He hadn't "taken in," he said to himself, that she was so pretty.
Later, that evening - it was while he rolled along in a hansom on
his way to dine out - he added that he hadn't taken in that she was
so interesting. The next morning in the midst of his work he quite
suddenly and irrelevantly reflected that his impression of her,
beginning so far back, was like a winding river that had at last
reached the sea.
His work in fact was blurred a little all that day by the sense of
what had now passed between them. It wasn't much, but it had just
made the difference. They had listened together to Beethoven and
Schumann; they had talked in the pauses, and at the end, when at
the door, to which they moved together, he had asked her if he
could help her in the matter of getting away.

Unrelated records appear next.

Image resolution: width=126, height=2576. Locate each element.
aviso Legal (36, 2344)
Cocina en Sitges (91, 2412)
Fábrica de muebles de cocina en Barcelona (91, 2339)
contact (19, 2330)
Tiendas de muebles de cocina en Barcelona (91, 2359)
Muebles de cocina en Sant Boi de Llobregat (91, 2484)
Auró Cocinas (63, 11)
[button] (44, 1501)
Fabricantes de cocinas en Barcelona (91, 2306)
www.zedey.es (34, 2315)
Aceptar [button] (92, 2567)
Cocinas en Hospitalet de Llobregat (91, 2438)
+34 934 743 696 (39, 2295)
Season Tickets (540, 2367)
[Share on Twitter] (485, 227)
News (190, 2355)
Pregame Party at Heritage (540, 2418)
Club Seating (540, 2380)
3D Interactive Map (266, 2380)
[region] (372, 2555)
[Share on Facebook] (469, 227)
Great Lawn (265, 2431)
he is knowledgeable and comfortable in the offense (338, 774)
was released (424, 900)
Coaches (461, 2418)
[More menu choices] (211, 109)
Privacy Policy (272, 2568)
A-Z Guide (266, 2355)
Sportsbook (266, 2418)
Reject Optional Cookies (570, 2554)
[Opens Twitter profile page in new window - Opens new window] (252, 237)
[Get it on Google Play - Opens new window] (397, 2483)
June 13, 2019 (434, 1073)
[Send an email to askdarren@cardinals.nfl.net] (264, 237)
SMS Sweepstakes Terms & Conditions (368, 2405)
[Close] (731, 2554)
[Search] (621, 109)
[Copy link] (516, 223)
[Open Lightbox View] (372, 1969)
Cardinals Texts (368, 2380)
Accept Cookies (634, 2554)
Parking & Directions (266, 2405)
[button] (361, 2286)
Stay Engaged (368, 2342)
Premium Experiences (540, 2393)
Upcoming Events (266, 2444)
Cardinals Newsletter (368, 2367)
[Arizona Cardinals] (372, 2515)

She had thanked him
and put up her umbrella, slipping into the crowd without an
allusion to their meeting yet again and leaving him to remember at
leisure that not a word had been exchanged about the usual scene of
that coincidence. This omission struck him now as natural and then
again as perverse. She mightn't in the least have allowed his
warrant for speaking to her, and yet if she hadn't he would have
judged her an underbred woman. It was odd that when nothing had
really ever brought them together he should have been able
successfully to assume they were in a manner old friends - that
this negative quantity was somehow more than they could express.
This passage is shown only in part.